The various fields shown on the OCA Advanced Search screen will be ANDed together before searching. All fields are insensitive to case.
It is a good idea to use the "Clear form" button before initiating any new searches. Once the constraints are set, click on the "Search" button to begin.
The full text searches used by OCA are based on the Glimpse indexing and query system. Once the search has been concluded, you may choose to view an entry using Rasmol, MAGE, or a VRML browser. Links to other resources such as SCOP and Entrez are presented when they exist. Any or all of the files may be displayed and downloaded with just the header information or complete with the coordinates, in PDB or mmCIF format.
Simply enter you search string into the desired fields and click on the Search button. Hits found within the released entries are listed first, then any hits from the pending entries. If there are no hits, the browser may provide suggestions of similar words from which you can make a choice, or you can enter another word for a subsequent search.
Following a search, OCA presents you with the field searched, number of hits, your query and our suggestions, along with an output message and the chance to choose a suggested term an begin a new search. You may choose to refine your search if it results in more than 100 hits. You may download the list of returned ID codes for further reference, or select one ID code and retrieve it.
Retrieval presents you with the Atlas page. From this you may display and download the header information of the PDB file or the complete coordinate entry, in PDB or mmCIF format. If the entry has an associated structure factor or NMR restraints file, a PDB-generated biomol file, or a MacroMolecule(s) file created by EBI, you may view the data from here.

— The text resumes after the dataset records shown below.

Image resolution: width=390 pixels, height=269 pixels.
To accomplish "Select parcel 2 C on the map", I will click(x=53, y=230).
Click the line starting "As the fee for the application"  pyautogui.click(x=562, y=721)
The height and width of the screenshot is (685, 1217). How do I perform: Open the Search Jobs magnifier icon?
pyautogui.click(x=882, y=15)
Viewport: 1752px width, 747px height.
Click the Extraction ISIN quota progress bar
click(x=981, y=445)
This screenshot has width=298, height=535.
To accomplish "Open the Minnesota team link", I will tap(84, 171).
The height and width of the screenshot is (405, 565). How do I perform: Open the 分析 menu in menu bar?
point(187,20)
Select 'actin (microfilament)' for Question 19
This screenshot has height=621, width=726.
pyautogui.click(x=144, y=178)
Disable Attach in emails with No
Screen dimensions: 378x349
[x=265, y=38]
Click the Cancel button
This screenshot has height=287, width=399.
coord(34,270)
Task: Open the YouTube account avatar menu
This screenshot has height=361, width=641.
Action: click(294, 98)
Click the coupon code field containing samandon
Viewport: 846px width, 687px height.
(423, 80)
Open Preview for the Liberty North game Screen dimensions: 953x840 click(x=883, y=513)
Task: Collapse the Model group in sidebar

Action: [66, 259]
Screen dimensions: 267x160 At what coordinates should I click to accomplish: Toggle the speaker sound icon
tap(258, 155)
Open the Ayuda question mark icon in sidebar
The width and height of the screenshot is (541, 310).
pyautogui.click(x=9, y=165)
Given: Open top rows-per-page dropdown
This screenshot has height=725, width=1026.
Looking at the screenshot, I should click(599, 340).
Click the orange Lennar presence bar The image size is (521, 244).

You may choose to view a structure using Rasmol, MAGE, or a VRML browser installed on your computer.
Links to other Web resources such as SCOP, NDB, Entrez, PDBREPORT, MMDB, ESTHER, PDBSUM, and DALI are presented when they exist, and these links are updated nightly.
Finally, you may enter another PDB ID code or return to the OCA main page from the bottom of the Atlas page.
The search fields of OCA are:
PDB ID code Four-character accession code Keyword Molecule name, class or family, or related term Author Family name of depositor or author of associated publication Text query Any word in the complete PDB text FASTA Search Fasta search of the sequence Experiment Method of structure determination Resolution A unique value or range of values, in Angstroms Space group Both extended and standard Hermann-Mauguin symbols Organism Trivial name, systematic name or expression system. Date (lower) Date entry was released or updated Date (upper) Date entry was released or updated Associated group Prosthetic group, metal ion, ligand or substrate, or its three letter PDB abbreviation
Boolean Searches and Wild Cards This version of OCA includes NOT, OR and 'Wild-cards' search.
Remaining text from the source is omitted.